И вот он потом вызывает меня в свой кабинет в КВЧ. Говорит - я посмотрел Ваше дело. Но освободить Вас от работы не могу. Ну, то есть назначить на какую-то блатную легкую работу. Говорит - в Вашем деле написано использовать на тяжелых физических работах. Но все, что от меня зависит, я помогу. Начинайте собирать самодеятельность. Захожу в один из бараков. Какой-то лежит мужчина в рваной телогрейке. Весь такой неухоженный. А мне сказали, что он бывший певец ленинградской оперы. Он был в составе фронтовой бригады артистов. И эта бригада попала вся в плен к немцам. Короче у него оказался прекрасный голос. Еще нашелся актер, украинец по национальности, который великолепно читал басни украинских авторов. Набралось немало желающих участвовать в самодеятельности. И по вечерам после работы мы собирались в столовой - она же была клубом. И там мы репетировали. Нашлись портные. Соорудили занавес, который открывался на обе стороны.
Я добился, чтобы нам разрешали репетировать 2 - 2,5 часа после отбоя. Повара в столовой нам немного еды оставляли. В каптерке я попросил для наших артистов нормальное обмундирование первого срока. Начальник КВЧ дал распоряжение, и нам выдали.
Это, конечно, все авансы были со стороны начальства. Я, конечно, понимал, что если ничего не получится, то с меня спросят. Я попросил начальника КВЧ, чтобы нашему аккордеонисту родные с воли прислали аккордеон. Витя Домнич такой был. Замечательный музыкант. Потом он у Рознера работал трубачом.
Солист наш из ленинградской оперы пел самые шлягерные произведения. Скрипач появился, Берковский. Великолепный скрипач - первая скрипка рижской оперы. Виртуозно играл на скрипке. И он взял на себя руководство оркестром. Появился тромбонист у нас. Лагерное начальство где-то добыло тромбон ему, саксофонист появился из оркестра Олега Лунгстрема. Ему нашли самый большой, какой могли найти в Карагандинской области, саксофон.

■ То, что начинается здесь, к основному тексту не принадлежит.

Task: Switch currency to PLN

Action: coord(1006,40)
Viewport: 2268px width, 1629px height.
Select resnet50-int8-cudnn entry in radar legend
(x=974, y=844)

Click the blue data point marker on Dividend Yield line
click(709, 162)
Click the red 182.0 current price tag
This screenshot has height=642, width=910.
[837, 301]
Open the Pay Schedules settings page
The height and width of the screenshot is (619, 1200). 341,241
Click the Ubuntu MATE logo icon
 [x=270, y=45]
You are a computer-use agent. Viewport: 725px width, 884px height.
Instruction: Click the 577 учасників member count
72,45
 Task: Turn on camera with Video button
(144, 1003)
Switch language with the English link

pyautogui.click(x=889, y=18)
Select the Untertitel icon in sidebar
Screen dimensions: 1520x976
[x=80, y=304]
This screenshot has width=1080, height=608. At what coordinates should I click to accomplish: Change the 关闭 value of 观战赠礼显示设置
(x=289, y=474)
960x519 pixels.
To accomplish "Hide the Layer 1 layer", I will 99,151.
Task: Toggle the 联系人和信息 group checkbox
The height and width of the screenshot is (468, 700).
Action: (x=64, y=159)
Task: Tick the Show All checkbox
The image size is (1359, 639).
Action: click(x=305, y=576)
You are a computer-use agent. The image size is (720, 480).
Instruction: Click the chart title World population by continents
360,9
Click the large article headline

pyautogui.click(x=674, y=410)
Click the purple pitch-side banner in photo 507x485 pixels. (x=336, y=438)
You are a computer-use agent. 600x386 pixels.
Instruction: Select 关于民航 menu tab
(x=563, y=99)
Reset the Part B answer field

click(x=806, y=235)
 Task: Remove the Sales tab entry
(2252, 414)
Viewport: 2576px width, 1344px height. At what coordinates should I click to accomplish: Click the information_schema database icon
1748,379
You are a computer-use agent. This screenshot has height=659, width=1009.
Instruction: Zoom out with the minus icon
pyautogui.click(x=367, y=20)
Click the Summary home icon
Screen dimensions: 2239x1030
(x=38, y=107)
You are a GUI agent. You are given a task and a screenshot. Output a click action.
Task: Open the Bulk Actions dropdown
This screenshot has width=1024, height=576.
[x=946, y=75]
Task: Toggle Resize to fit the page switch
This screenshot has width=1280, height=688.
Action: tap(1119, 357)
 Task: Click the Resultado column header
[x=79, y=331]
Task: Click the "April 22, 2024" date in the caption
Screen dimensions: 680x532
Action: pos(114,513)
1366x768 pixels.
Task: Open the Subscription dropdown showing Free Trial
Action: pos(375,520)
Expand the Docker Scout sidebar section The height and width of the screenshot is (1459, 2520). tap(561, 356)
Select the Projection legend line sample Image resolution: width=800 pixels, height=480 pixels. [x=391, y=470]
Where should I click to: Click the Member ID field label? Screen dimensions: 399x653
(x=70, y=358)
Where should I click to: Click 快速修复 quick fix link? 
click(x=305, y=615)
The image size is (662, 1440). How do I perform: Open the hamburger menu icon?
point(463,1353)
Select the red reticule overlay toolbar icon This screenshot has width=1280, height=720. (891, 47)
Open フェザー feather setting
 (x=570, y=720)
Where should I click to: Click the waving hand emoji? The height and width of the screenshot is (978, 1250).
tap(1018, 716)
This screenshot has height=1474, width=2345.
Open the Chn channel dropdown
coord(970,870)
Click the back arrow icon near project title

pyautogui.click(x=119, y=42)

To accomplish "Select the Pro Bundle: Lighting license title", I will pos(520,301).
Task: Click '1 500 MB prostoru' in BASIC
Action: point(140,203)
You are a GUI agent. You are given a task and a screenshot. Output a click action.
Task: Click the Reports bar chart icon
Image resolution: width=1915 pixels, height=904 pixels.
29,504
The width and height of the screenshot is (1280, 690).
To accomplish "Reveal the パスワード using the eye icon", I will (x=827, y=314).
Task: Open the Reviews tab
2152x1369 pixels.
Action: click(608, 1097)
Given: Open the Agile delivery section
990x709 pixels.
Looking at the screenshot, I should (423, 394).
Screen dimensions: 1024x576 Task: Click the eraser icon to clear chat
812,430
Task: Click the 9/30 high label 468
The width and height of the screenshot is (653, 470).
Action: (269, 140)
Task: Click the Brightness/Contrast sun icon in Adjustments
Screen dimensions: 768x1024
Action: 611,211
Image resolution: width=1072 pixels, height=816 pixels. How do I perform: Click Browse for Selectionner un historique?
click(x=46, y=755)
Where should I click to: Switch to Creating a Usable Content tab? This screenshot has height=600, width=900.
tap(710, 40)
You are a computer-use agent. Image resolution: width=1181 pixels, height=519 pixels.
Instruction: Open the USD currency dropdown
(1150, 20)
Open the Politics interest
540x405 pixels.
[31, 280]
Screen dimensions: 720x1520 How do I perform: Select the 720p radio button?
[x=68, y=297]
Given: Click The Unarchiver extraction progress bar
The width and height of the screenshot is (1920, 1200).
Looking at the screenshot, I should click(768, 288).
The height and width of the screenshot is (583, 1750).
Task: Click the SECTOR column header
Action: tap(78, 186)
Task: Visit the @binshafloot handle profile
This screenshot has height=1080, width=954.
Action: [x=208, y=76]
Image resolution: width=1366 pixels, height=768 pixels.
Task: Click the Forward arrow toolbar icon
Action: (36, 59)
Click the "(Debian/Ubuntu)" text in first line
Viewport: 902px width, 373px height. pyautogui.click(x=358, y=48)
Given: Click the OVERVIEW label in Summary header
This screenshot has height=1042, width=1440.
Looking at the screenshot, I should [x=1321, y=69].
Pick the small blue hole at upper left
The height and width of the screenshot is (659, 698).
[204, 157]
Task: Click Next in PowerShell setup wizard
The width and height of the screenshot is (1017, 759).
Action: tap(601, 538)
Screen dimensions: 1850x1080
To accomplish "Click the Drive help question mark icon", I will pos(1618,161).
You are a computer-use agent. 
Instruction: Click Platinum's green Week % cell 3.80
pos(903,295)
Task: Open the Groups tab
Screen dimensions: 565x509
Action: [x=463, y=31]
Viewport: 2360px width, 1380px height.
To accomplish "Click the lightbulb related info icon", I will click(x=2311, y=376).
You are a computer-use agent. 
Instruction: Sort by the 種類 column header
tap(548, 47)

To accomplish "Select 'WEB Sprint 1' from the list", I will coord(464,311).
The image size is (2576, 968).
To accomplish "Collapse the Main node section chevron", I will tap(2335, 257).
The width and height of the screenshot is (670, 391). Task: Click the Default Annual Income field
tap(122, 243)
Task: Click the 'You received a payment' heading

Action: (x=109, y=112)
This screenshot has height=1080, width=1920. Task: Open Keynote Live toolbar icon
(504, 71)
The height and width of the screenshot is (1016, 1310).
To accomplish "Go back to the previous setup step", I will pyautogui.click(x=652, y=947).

В общем, сложился какой-то оркестр уже. Потом я приступил к репетиции конферанса. У меня объявился партнер по конферансу, некий Олег Перхин. У нас сложился такой дуэт - я был монтеркиным, а он шахтеркиным. Он был толстый, низкого роста, а я высокий, худой. Я был рыжий, а он белый, как принято в парном конферансе. Материала у нас было море.